2) Letting the race and other runners get into my head
Running is a male-dominated sport in Spain. There weren’t many other girls on the start line and I got pushed and shoved around waiting for the off. This got me pretty wound up – heart rate 130 while standing still. I should have taken myself off to the back of the pack and been happy to bide my time.
3) Pushing on too fast
The start gun went and I surged with the rest of the runners. We were tight on space and I had no choice but to kick on, despite being a naturally slow starter. By the time I hit 2km my heart rate was 170-ish and would stay here or above for the rest of the course which is far too high for me running a half.

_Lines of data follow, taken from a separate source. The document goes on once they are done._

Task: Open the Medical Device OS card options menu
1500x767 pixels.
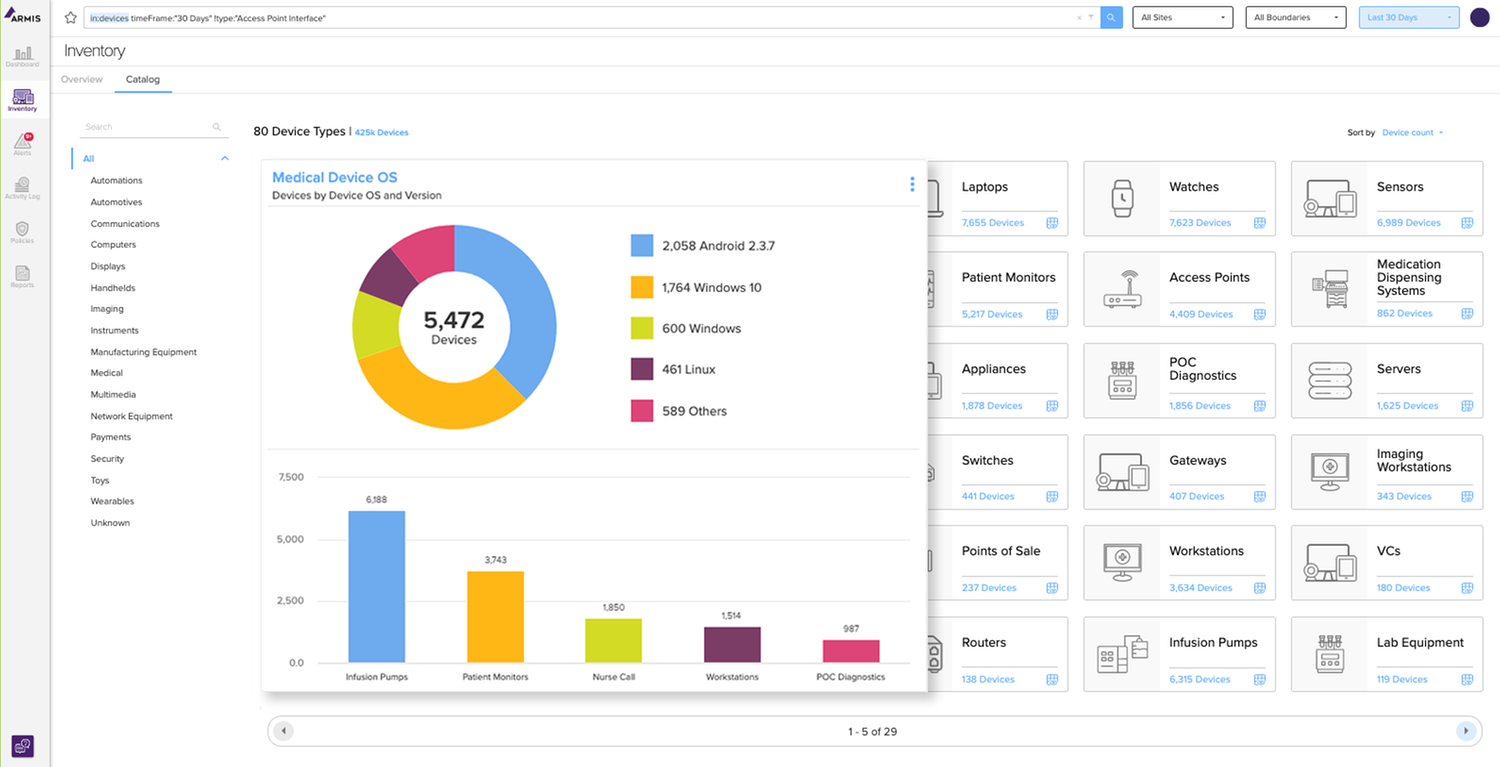Action: (x=911, y=184)
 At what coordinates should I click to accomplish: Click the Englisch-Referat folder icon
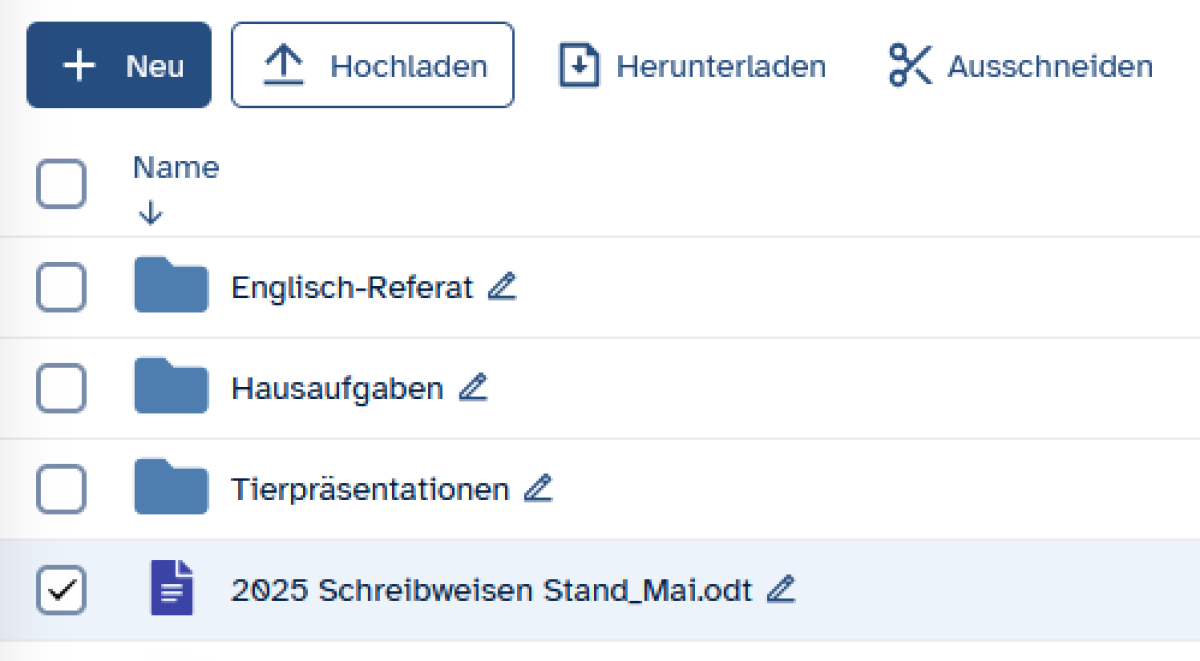point(171,286)
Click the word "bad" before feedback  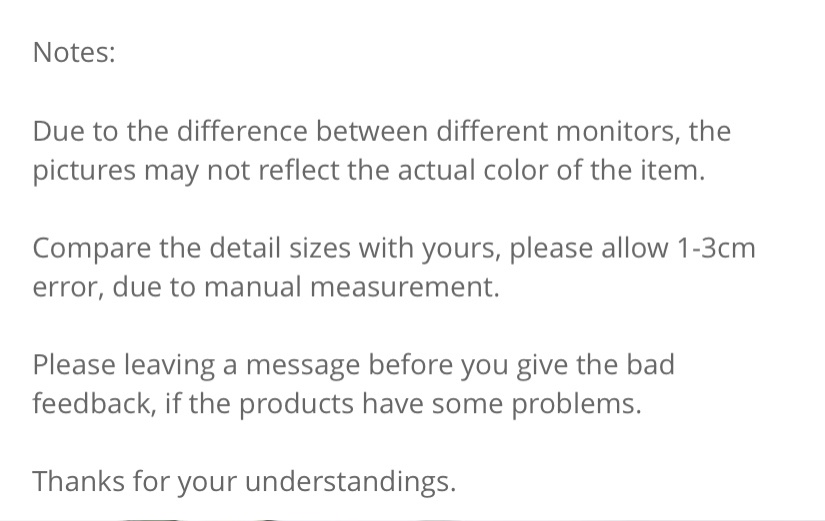pos(650,364)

4) Trying to hang onto the 1:30 or under pace bus
Even though I was no where near 1:30 fit, I thought I could tag along for the ride as the train passed by. We were heading downhill, which I dislike but I continued to pound my legs for another km trying to keep up.
5) Not attacking the hills
In the grand scheme of things, Granada isn’t a hilly course – but coming from dead-pan flat Qatar it’s mountainous. Instead of pushing up the hills and flowing down the descents, I pushed the downhills and backed off the ups. Again, not a natural way of doing things for me.
6) Ignoring the pain in my right shin
About 5km in, I became aware of a nagging feeling in my right shin just below my knee. My calf guards are long and so when I’d dressed I’d folded them over; which is really dumb thing to do. The compression at the top of my calves was double that below, hence the dull pain. If I’d stopped and unfolded the calf guards I wouldn’t have been sporting a bruise and sore shin for a week. Another lucky-to-escape-injury moment.
I’ll no doubt make the same mistakes again, but that’s one the challenges of racing – there are so many variables in the lead up to a race that it’s easy to make a mistake.